When optimism becomes denial – and jingoism

Betsy Wright Rhodes’ third article in her series “Mixing God and Government in America” appeared with the above title in Saturday’s Pilot. Rhodes is herself an optimist, but believes that we Americans are “optimistic to the point of inviting tragedy.”

Whether the topic is global warming, the war in Iraq or planning for the next hurricane, Americans are so unfailingly optimistic they are blind to the possibility things might go wrong.

I don’t know if that is the case. I wonder if it is not the fact that everyone is so busy, lacking the time or the inclination to look into things more deeply, that we just sometimes believe the stuff that is presented to us. For many, if a talking head on TV says it, it must be so. If the newspaper prints it, it must be so. And if someone we think has more knowledge about a topic than we do says it, it must be so.

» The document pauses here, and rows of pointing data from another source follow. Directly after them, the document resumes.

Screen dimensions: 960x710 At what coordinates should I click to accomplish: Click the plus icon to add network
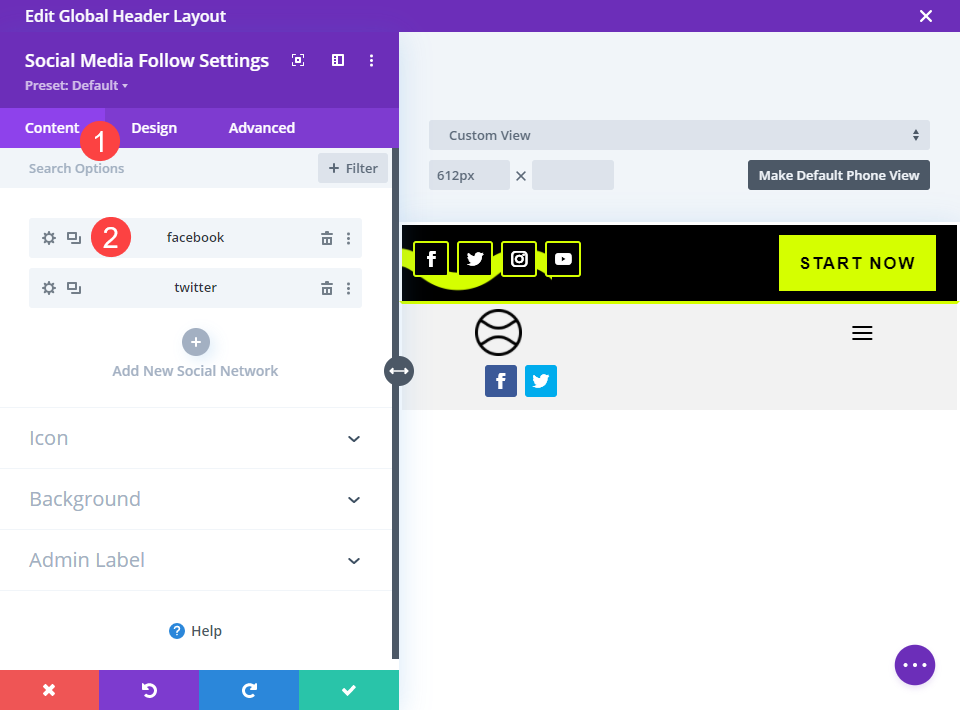click(196, 342)
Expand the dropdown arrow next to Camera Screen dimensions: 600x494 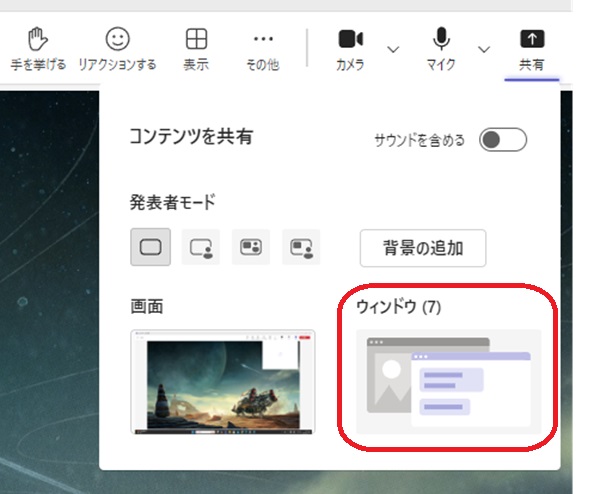393,48
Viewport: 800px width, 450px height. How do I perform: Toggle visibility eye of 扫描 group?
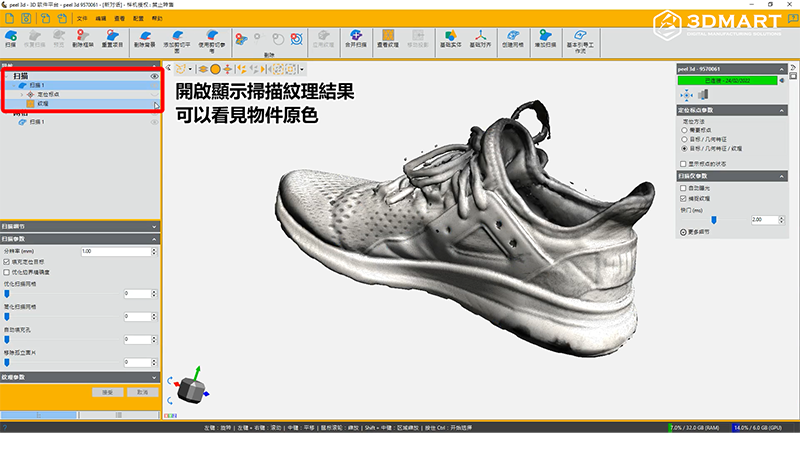click(155, 76)
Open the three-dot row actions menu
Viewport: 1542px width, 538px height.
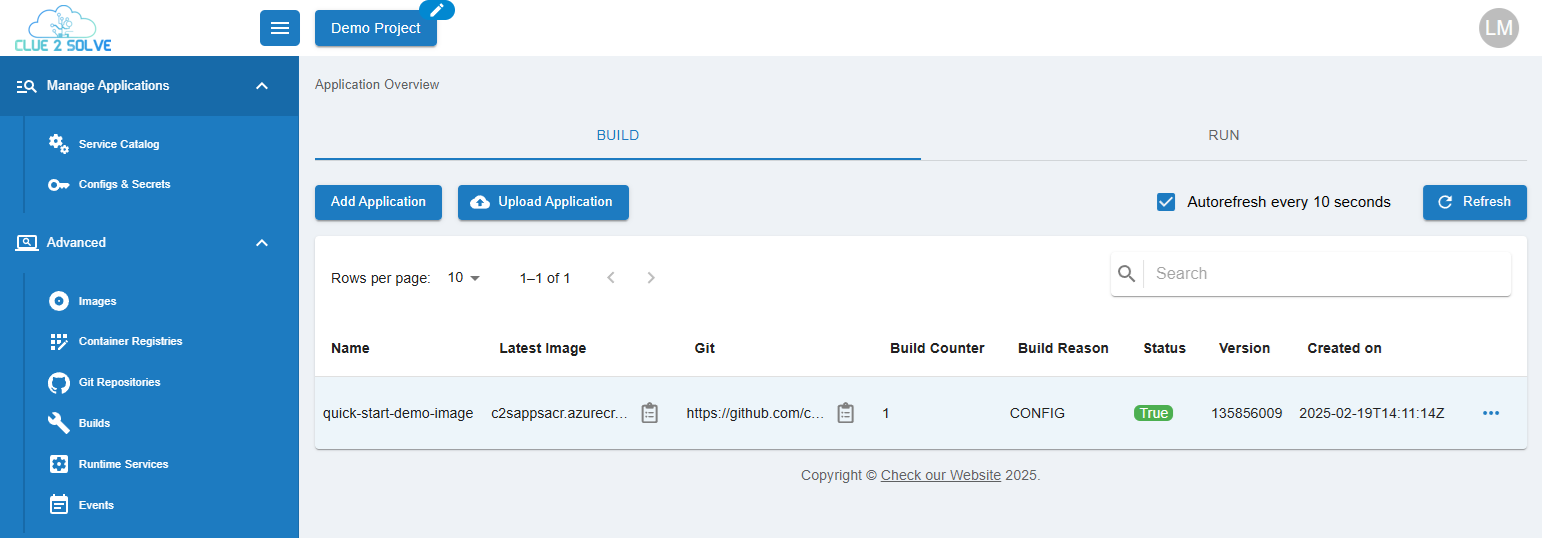[1491, 413]
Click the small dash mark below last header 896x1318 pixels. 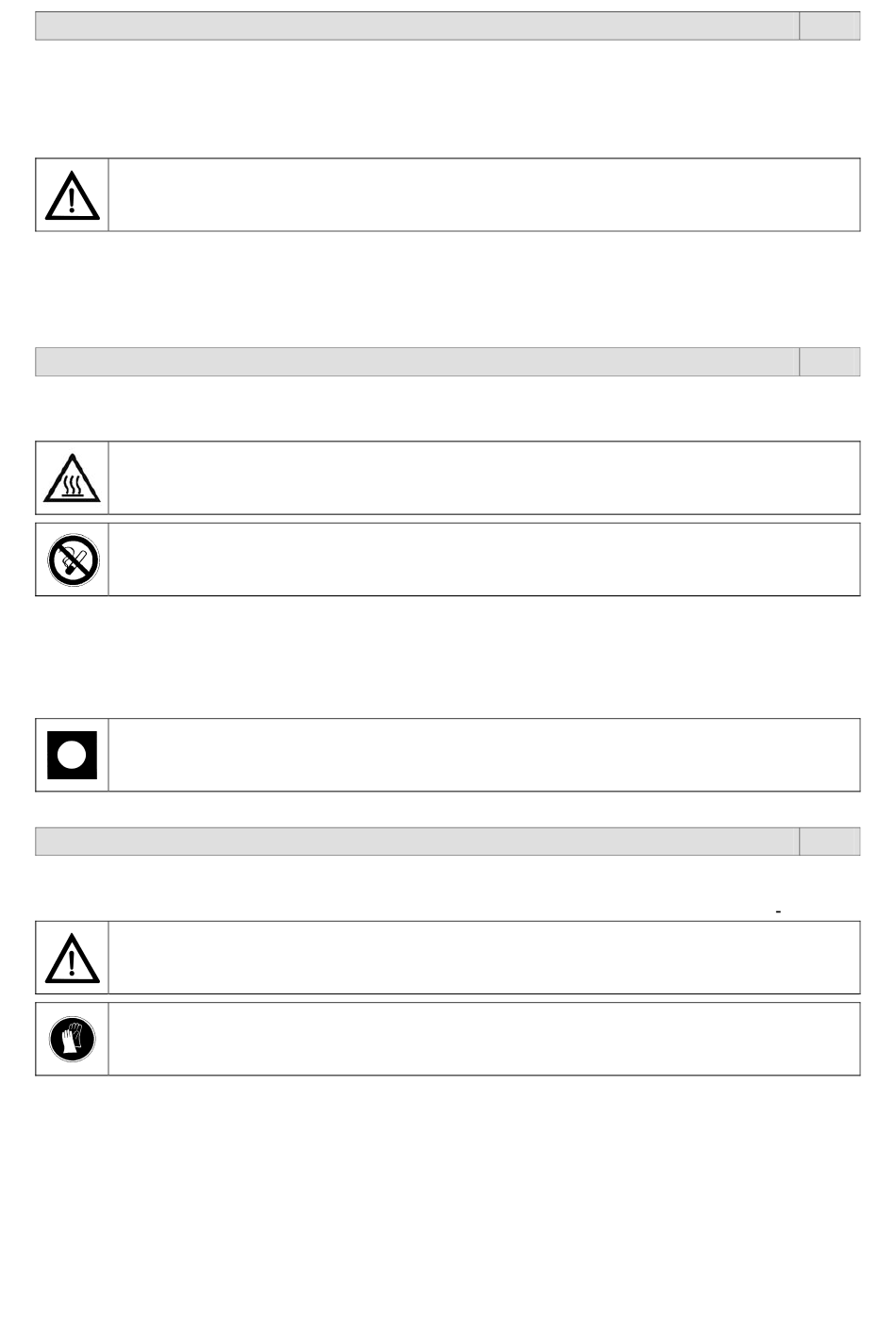(x=778, y=911)
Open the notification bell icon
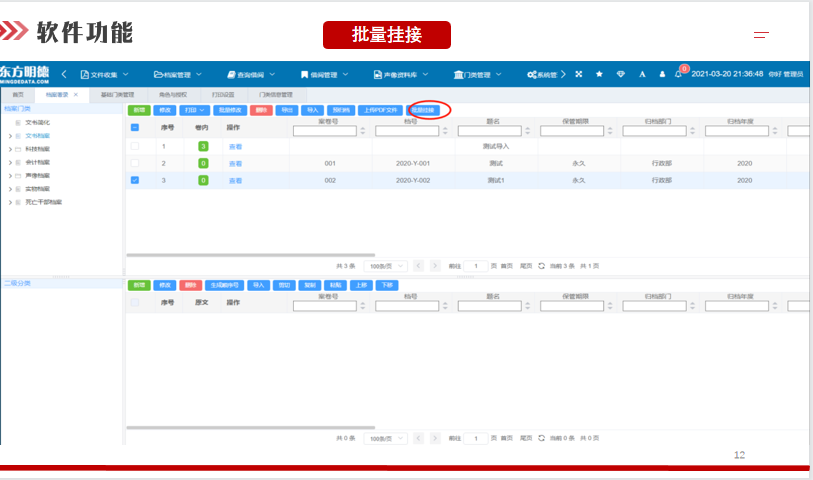This screenshot has width=813, height=480. [679, 75]
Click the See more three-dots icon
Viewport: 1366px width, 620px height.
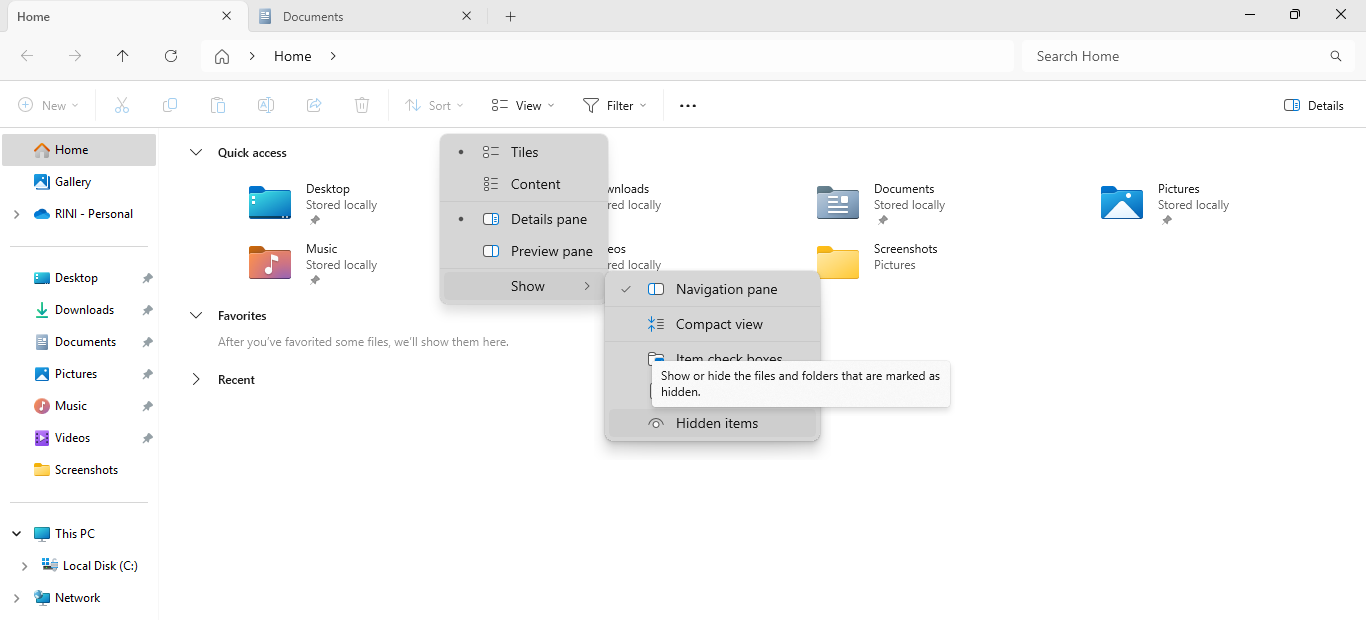pyautogui.click(x=688, y=105)
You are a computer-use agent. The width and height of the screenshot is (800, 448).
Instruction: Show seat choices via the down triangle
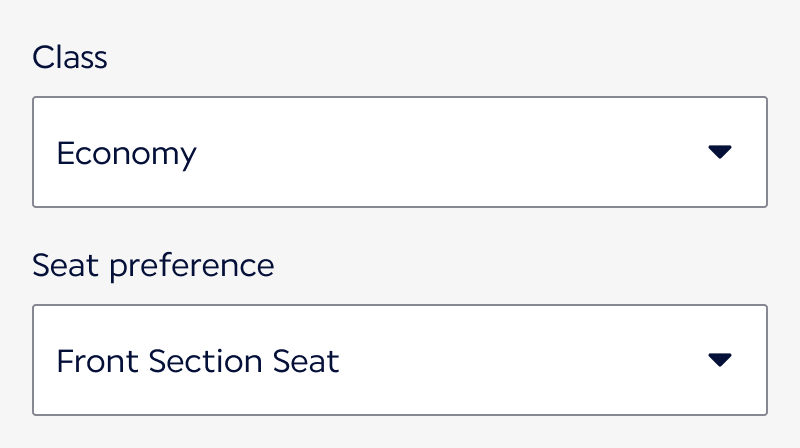720,360
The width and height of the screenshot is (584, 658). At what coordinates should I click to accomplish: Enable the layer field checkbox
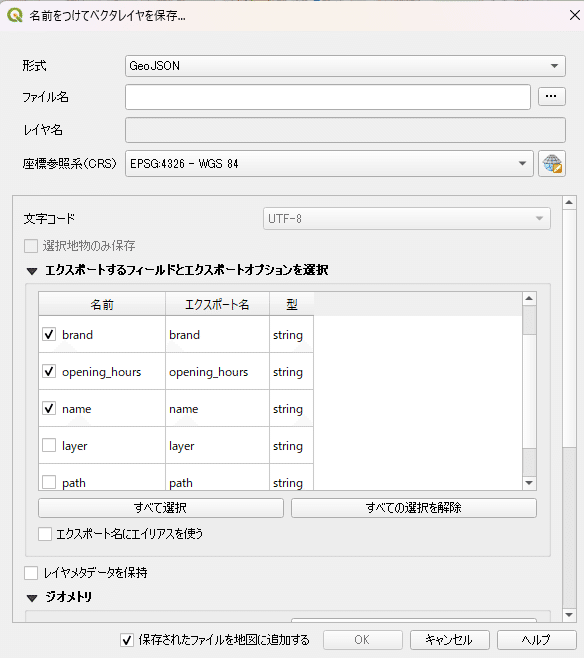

Either lack of time or lack of inclination – or, likely, some combination of the two – make us susceptible to the the 30-second soundbites and the political rhetoric of the day. Our attention spans are so short that reading a long article or a book is nearly impossible.

Perhaps I just didn’t get the point that Rhodes was trying to make. I don’t think of Americans as being optimistic; if anything, they are pessimistic. Doom and gloom is the order of the day: the terrorists are coming, after all.